- **EXERCISE DETAILS**
The line with "At what coordinates should I click to accomplish: Apply" marks where to begin; print it and all lines after it in the material below exactly, skipping pictures.

(AVAILABLE DATA begins)

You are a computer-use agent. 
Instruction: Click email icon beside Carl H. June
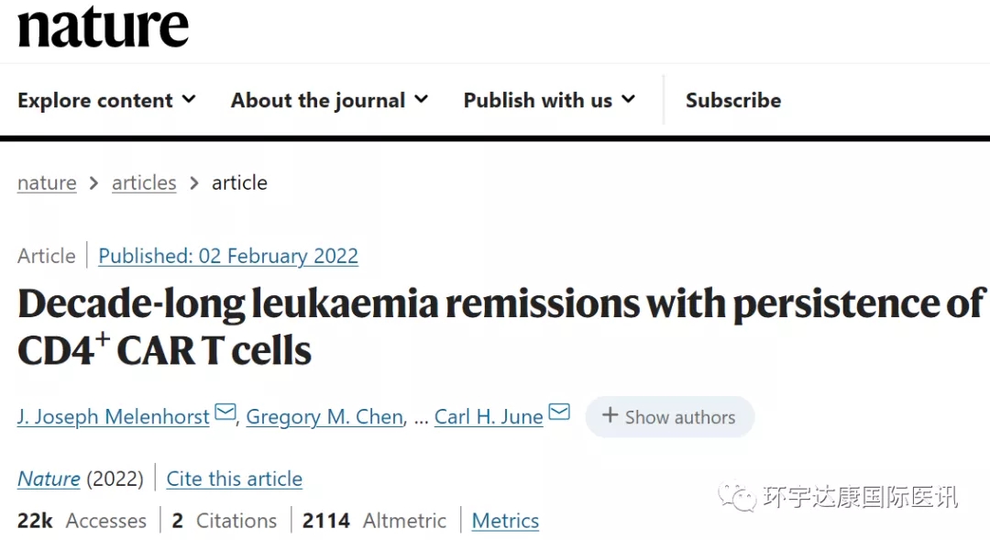point(559,414)
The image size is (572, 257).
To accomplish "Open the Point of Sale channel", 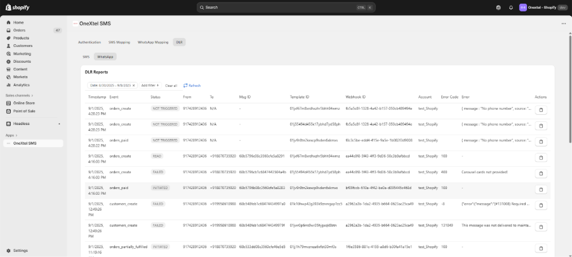I will click(x=25, y=110).
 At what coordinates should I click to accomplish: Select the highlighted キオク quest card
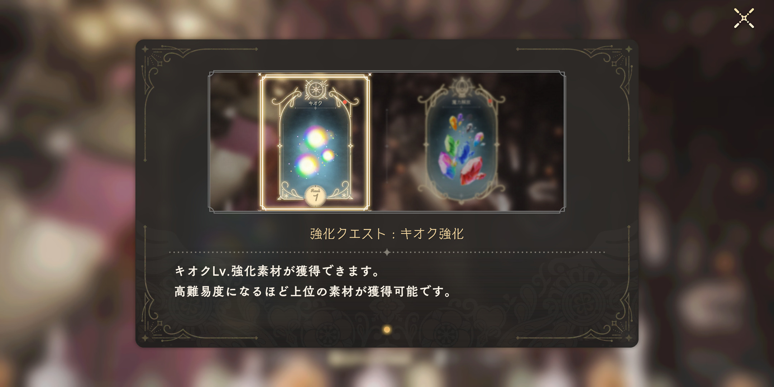pos(315,142)
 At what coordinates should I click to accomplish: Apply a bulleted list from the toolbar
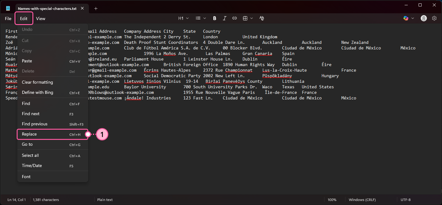(198, 18)
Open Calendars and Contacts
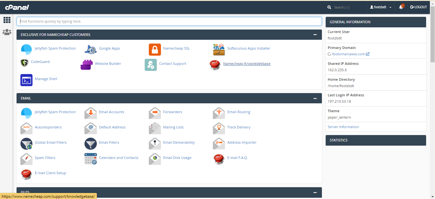This screenshot has height=199, width=435. [119, 158]
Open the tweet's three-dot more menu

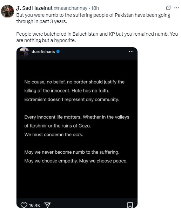[176, 8]
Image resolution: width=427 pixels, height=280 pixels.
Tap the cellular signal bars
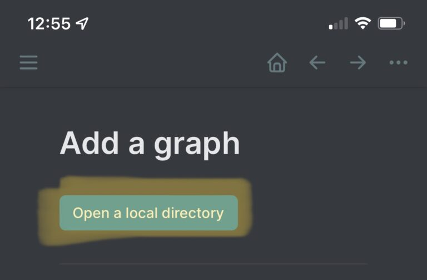point(339,23)
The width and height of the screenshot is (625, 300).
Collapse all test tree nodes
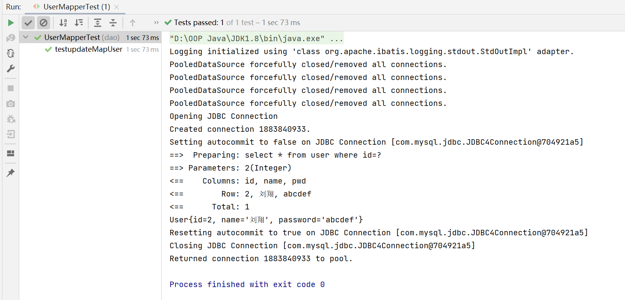point(113,23)
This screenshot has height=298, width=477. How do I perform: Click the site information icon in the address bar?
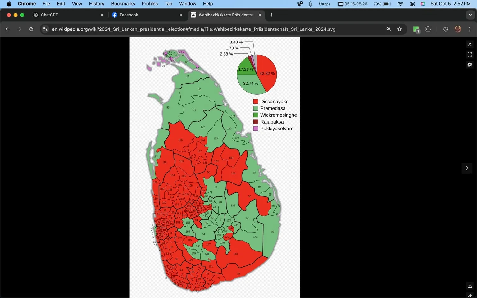(x=45, y=29)
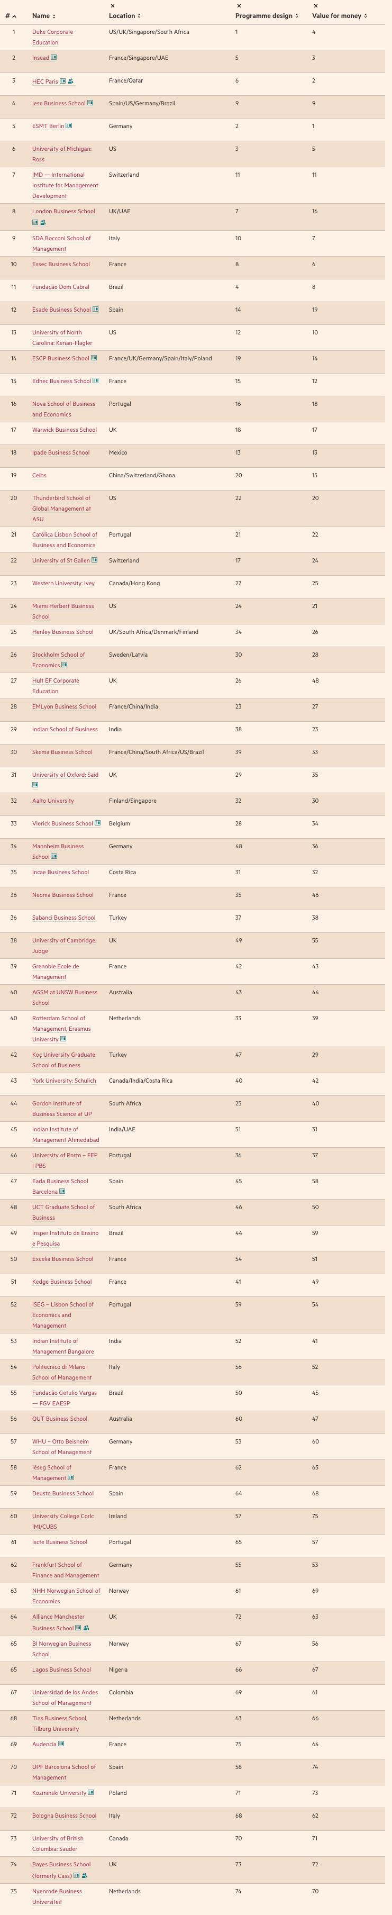Viewport: 392px width, 1915px height.
Task: Sort rows by Programme design
Action: (266, 16)
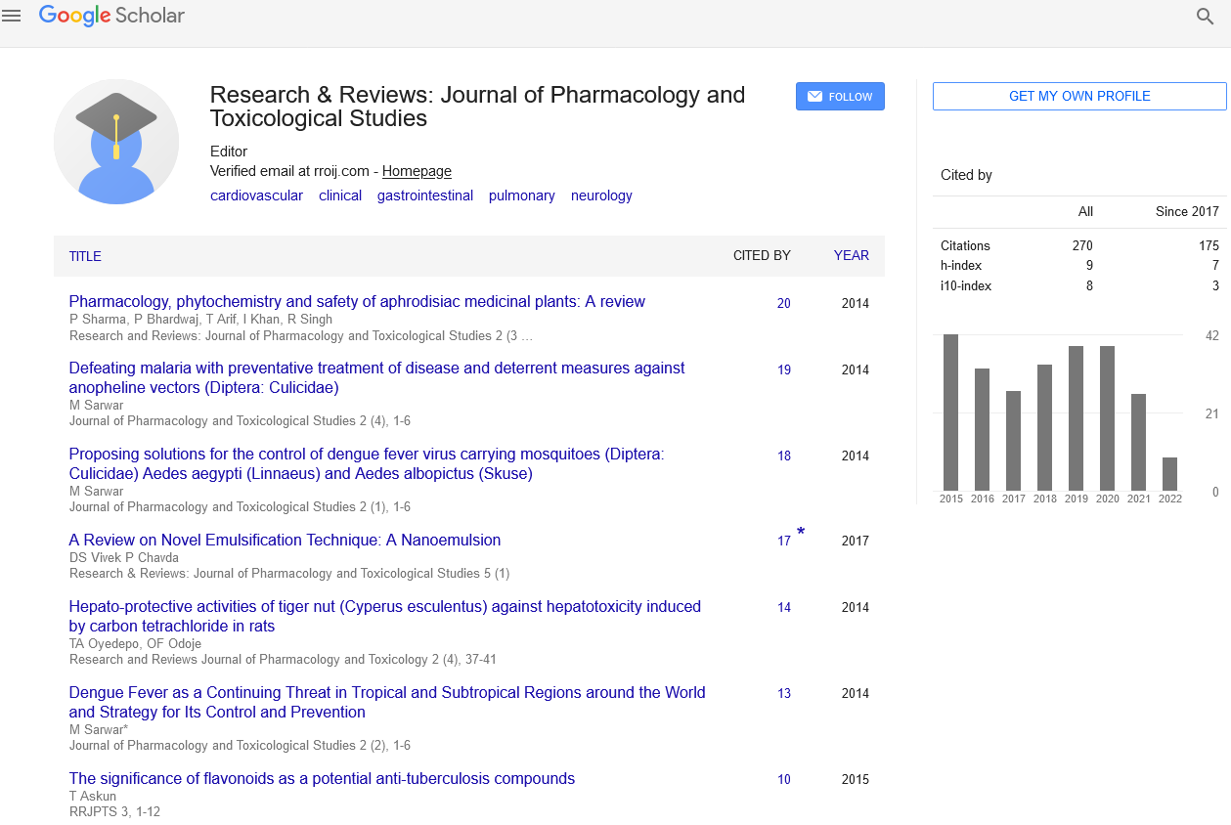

(AVAILABLE DATA ends)

- **ANSWER BOX**
 At what coordinates should I click to accomplish: Apply a bulleted list from the toolbar
(198, 18)
Open Calendars and Contacts
This screenshot has height=199, width=435. [119, 158]
Open the tweet's three-dot more menu

[176, 8]
Image resolution: width=427 pixels, height=280 pixels.
Tap the cellular signal bars
point(339,23)
The width and height of the screenshot is (625, 300).
Collapse all test tree nodes
point(113,23)
This screenshot has height=298, width=477. How do I perform: Click the site information icon in the address bar?
(x=45, y=29)
Viewport: 392px width, 1915px height.
Task: Sort rows by Programme design
Action: (266, 16)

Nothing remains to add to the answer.